One more note: I'm currently using Puma and have the debugger enabled, but this behavior occurs with that setup, or when using WEBrick with the debugger disabled. I haven't tested with any other servers or options. It definitely hangs for longer than the default 30-second timeout; I would continute with development as normal for several minutes, even a couple of hours without restarting Guard, and the server behaved as normal—Guard just wasn't doing anything else, be it reevaluating the Gemfile, re-running migrations or RSpec, or reloading Spork.
I have the same issue.
Having guard-rails and guard-resque, the later runs Resque only after I hit Ctrl+C in guard (that shutdowns webrick).
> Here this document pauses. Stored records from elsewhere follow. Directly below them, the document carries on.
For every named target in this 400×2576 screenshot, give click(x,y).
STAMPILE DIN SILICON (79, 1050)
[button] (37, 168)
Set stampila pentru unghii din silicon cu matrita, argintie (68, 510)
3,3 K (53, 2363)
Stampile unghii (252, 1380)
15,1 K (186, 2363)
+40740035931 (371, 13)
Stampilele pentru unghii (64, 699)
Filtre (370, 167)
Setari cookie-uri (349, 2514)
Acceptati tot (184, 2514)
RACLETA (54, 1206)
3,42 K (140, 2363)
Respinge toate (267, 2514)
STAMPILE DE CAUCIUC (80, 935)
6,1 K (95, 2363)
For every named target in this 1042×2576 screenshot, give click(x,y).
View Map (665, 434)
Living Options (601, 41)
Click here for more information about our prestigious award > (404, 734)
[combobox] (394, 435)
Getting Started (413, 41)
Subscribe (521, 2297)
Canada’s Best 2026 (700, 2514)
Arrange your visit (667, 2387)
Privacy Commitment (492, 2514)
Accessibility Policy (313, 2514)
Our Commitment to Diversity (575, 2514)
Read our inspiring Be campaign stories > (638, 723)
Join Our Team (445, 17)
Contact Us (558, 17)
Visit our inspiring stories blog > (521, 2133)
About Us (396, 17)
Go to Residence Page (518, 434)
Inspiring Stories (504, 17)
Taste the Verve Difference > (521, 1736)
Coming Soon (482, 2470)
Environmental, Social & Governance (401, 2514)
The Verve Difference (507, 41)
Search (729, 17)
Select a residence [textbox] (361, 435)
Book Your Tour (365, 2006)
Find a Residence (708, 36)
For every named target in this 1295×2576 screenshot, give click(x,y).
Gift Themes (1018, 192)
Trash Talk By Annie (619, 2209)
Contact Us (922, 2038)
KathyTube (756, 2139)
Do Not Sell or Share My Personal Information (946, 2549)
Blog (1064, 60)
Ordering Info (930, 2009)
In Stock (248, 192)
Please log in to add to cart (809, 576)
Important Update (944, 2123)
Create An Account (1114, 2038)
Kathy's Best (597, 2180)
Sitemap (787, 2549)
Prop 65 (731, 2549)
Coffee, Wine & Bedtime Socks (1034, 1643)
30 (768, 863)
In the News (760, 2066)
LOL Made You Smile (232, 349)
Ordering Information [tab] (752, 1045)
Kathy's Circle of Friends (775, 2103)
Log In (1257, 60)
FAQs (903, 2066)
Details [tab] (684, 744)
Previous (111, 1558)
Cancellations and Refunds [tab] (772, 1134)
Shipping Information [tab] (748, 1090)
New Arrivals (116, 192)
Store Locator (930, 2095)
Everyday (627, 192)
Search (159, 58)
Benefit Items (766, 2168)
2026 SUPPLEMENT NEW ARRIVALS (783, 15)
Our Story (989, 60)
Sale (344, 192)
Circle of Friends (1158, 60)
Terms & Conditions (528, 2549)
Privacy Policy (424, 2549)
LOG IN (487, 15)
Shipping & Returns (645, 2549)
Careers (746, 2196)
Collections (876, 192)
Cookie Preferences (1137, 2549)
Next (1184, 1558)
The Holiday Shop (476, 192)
guard 'rails', :port => 3000 do
watch('Gemfile.lock')
#watch(%r{^(config|lib)/.*}) # Not needed because routes & locales already reload well
end
guard 'resque', :environment => 'development', :verbose => true do
watch(%r{^app/models/(.+)\.rb$})
watch(%r{^app/jobs/(.+)\.rb$})
watch(%r{^app/mailers/(.+)\.rb$})
watch(%r{^lib/(.+)\.rb$})
end
I have the very last stable version for Rails, Guard, and guard-resque & guard-rails.
I'm not using guard-rspec on this nor spork & co.
I went back and tested with 0.3.0, and this same issue occurs with that version, so the regression occurred somewhere between versions 0.2.3 and 0.3.0. As noted in the commit where I referenced this post, reverting to 0.2.3 removes the issue.
Okay, using 0.3.2 it works (it uses spawn)
I looked into it: the error comes in 0.3.1 when you refactored creating the run_rails_command!
method : it missed the &
at the end of the command run by sh -c
.
I'm on Ubuntu 12.04
OS X. Confirmed that it's fixed with 0.3.3.